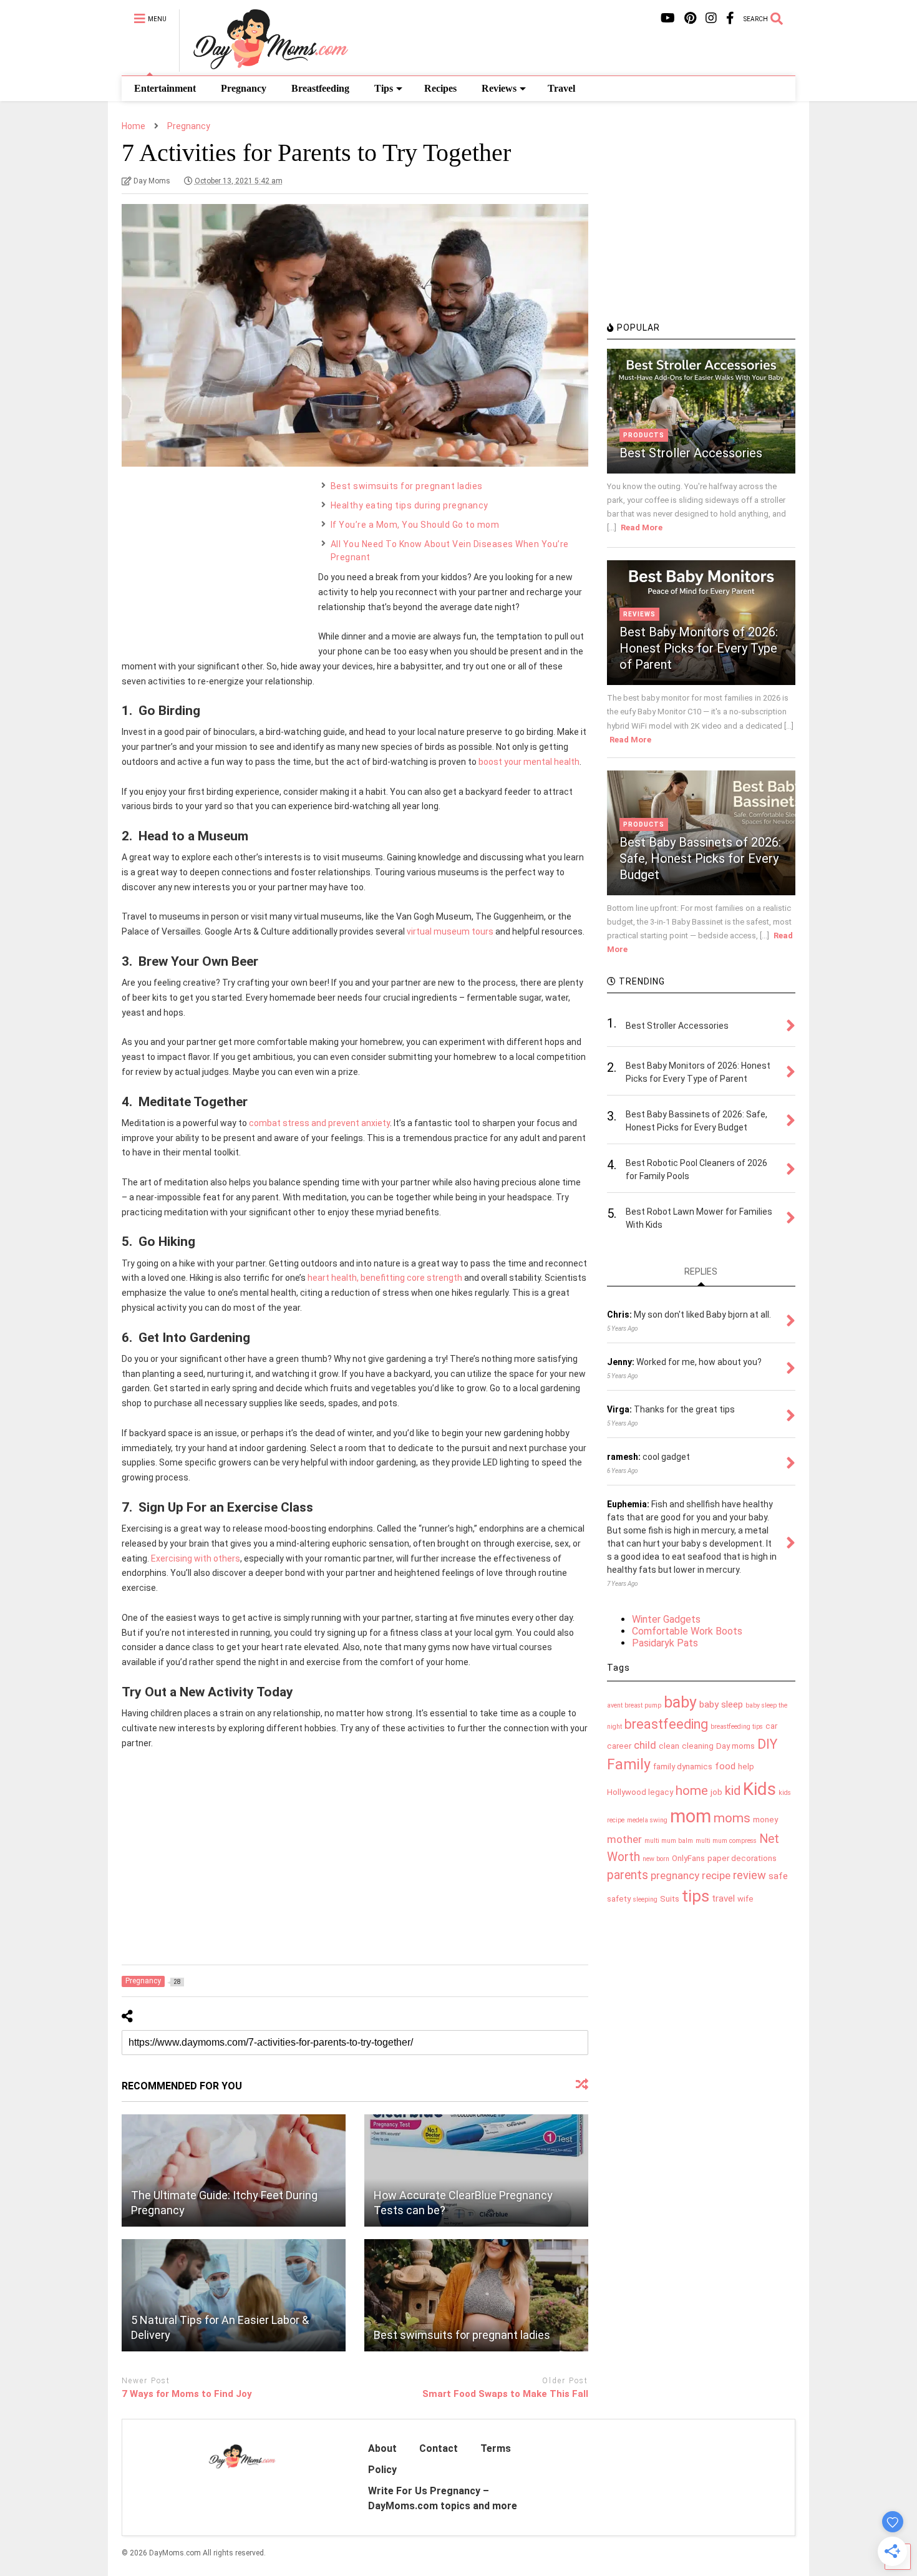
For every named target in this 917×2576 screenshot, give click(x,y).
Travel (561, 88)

* * *

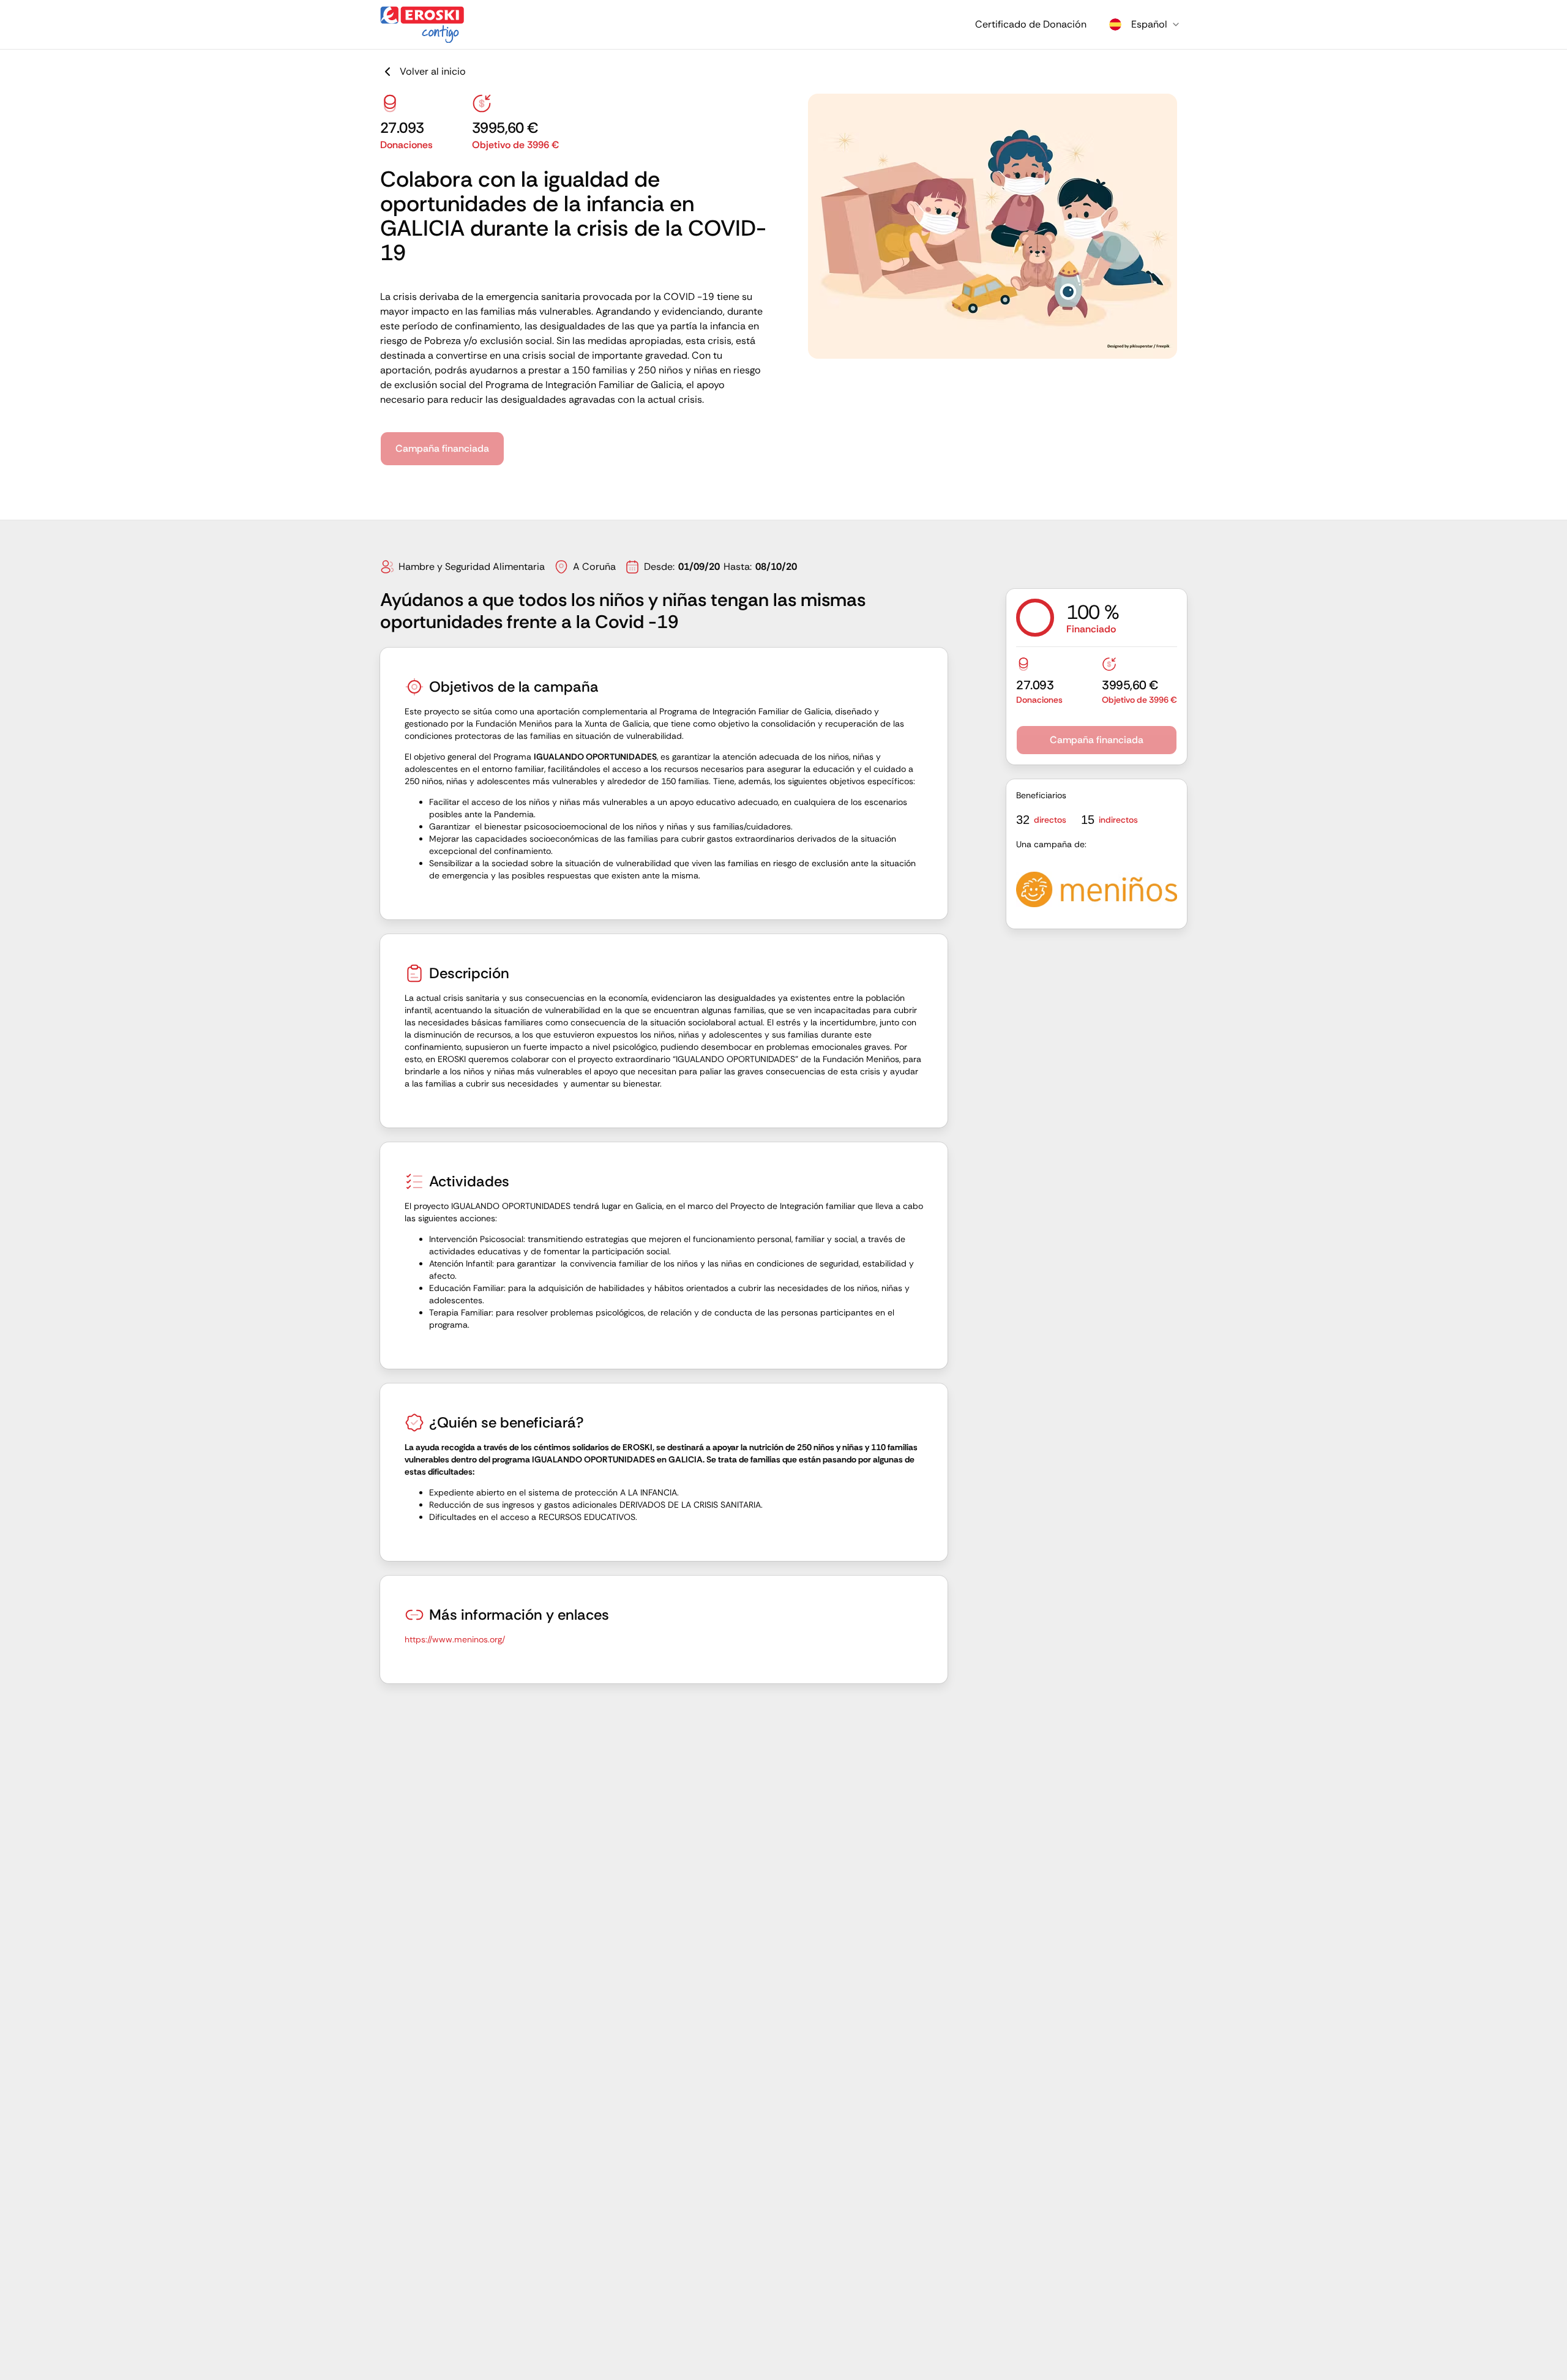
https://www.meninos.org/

---

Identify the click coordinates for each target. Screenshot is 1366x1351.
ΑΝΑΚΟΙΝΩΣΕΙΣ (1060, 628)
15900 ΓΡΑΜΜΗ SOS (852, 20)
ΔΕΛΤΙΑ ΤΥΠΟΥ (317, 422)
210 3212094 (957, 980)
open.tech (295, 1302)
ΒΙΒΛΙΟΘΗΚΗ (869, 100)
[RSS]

## ACTION ITEM
Some lines above hold the word "target". Copy all of them.

## WRITTEN ANSWER
For every named target in this 917×2576 screenshot, give click(x,y).
Identify the click coordinates for each target. Screenshot is 1366x1351.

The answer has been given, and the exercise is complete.